The example of Lybia and Syria on one side and Saudi Arabia and Bahrain on the other. You don’t need to be a genius of geopolitics to see that the cases are precisely the same and only a decision of convenience makes them different.
You can consider Sri Lanka as a test. Colombo is leaning very clearly towards the non-Western front of China and the World South (Africa, Asia and Latin America), but is not yet a enemy. And this indecision is becoming an accusation against the West. Evidences of violations and war crimes during the end of the conflict are there. Even the UN, even Ban Ki Mon is (almost) tempted to say something. Satellite pictures, mobile footages, Wikileaks reports are so in front of your eyes that it seems almost a joke their denial.

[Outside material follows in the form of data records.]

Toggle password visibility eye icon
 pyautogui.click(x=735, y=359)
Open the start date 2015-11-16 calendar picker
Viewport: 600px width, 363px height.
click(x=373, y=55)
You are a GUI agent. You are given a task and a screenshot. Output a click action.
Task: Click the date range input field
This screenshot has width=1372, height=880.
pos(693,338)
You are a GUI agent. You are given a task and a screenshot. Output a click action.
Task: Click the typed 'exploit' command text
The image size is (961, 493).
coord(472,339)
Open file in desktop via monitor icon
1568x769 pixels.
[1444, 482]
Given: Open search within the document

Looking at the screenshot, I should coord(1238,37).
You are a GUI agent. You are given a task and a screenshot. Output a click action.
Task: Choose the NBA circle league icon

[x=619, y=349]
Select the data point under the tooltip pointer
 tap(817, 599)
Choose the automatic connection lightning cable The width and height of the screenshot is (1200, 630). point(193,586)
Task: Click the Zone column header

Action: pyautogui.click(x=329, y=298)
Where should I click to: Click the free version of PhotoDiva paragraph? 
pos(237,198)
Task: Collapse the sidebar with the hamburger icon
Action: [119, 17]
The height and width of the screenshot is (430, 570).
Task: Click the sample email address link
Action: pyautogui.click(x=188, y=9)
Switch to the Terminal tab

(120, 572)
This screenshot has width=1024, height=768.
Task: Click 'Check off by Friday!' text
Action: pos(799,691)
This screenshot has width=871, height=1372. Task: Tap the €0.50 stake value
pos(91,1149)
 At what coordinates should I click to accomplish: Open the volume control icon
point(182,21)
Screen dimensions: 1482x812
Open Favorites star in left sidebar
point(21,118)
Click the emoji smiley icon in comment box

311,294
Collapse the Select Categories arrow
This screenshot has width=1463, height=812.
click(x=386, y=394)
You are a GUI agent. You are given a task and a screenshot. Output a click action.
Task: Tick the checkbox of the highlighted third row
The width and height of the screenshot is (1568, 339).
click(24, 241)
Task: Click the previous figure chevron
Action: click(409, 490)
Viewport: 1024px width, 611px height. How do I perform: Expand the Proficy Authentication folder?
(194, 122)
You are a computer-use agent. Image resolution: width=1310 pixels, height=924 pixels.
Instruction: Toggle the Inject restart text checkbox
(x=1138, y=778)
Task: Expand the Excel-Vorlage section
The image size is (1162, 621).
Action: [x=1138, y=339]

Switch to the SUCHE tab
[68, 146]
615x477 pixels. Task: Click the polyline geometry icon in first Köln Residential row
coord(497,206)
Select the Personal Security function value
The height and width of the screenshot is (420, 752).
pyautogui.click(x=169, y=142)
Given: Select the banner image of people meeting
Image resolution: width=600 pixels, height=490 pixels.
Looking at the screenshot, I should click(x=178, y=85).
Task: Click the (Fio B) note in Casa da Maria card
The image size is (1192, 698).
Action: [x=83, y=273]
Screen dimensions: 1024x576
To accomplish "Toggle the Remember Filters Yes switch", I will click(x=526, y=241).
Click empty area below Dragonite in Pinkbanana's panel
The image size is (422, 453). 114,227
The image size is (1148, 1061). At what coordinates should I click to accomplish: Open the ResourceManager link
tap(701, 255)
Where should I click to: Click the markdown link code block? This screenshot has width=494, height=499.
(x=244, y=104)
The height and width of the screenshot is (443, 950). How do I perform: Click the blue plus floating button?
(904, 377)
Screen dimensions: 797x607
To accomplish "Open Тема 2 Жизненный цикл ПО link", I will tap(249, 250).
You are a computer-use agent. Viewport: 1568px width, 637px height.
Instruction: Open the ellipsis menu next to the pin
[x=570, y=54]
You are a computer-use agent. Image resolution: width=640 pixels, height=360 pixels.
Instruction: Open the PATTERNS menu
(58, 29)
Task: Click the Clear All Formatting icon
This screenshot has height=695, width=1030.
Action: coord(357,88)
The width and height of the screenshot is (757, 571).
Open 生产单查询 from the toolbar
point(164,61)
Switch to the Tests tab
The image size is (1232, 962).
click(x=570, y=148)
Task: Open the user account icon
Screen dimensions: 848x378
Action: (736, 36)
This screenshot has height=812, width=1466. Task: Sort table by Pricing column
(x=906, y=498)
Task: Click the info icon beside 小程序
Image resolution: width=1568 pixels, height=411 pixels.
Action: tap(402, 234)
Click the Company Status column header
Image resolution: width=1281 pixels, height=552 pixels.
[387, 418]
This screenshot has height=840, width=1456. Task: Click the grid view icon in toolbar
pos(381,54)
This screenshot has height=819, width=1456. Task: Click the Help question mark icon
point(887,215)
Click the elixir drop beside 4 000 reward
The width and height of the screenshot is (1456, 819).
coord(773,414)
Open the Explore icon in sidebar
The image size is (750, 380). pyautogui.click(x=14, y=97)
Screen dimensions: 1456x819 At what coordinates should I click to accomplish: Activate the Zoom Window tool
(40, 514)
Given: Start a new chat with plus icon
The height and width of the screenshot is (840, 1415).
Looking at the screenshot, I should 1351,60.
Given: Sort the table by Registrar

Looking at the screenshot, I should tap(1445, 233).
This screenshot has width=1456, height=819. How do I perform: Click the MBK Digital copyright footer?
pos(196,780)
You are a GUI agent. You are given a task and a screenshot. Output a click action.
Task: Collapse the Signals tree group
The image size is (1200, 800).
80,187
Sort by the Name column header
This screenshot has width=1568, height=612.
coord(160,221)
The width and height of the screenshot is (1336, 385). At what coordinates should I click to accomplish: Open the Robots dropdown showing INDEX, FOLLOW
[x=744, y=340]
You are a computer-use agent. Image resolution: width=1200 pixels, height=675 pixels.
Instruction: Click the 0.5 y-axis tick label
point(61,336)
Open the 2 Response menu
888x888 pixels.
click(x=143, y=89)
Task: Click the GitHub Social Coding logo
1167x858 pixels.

And now we come to the point. Why it is so difficult to make a move and tarnish Sri Lanka with the same accusations? The main justification is about diplomacy: it will cause more harm than help to the victims and to the refugees, such a direct confrontation. It is better to wait. Why? In Syria and Libya you didn’t need any time to wait. With Saudi Arabia and Bahrain the case is already closed. The supect is that you can really decide whether Sri Lanka is an open rival or a distant friend. Only when it will be sorted out, then you’ll know whether Sri Lanka committed the crimes or not. In other terms the violations are against the alignment with the West, not the human rights.
If you can’t decide whether a violation has been committed or not, because you can’t decide on the alliance, then you reinforce the arbitrariness. The defence of human rights is becoming more and more a soft power of the West against China, Russia and other countries of the World South.
But rapidly this hypocrisy will backfire. The protection of human rights is a principle; if it can be bent to arbitrary necessity, then it is not a principle any more and countries like China are entitled to see these accusations merely as an intrusion.
The case of Sri Lanka reflects even too much this duplicity: the pressure is directly proportional to its distance from the West. The paradox is that if you raise the tone, the country will quickly move far away, so the necessity of escalating the case will make duplicity even more patent. If you remain silent, you’ll gain “points” in other cases, but then you’ll reinforce the negotiable nature of your battle for principles. This is the paradox of Sri Lanka, that prosecution on its violations will uncover the hypocritical fight of the West.
The solution to paradox is of course very simple: you need to stand for human rights always. It is a principle, therefore is not negotiable. The argument is that those principles are better protected by the West, even when they are violated. I don’t know your opinion, but to me this sounds dramatically unconvincing.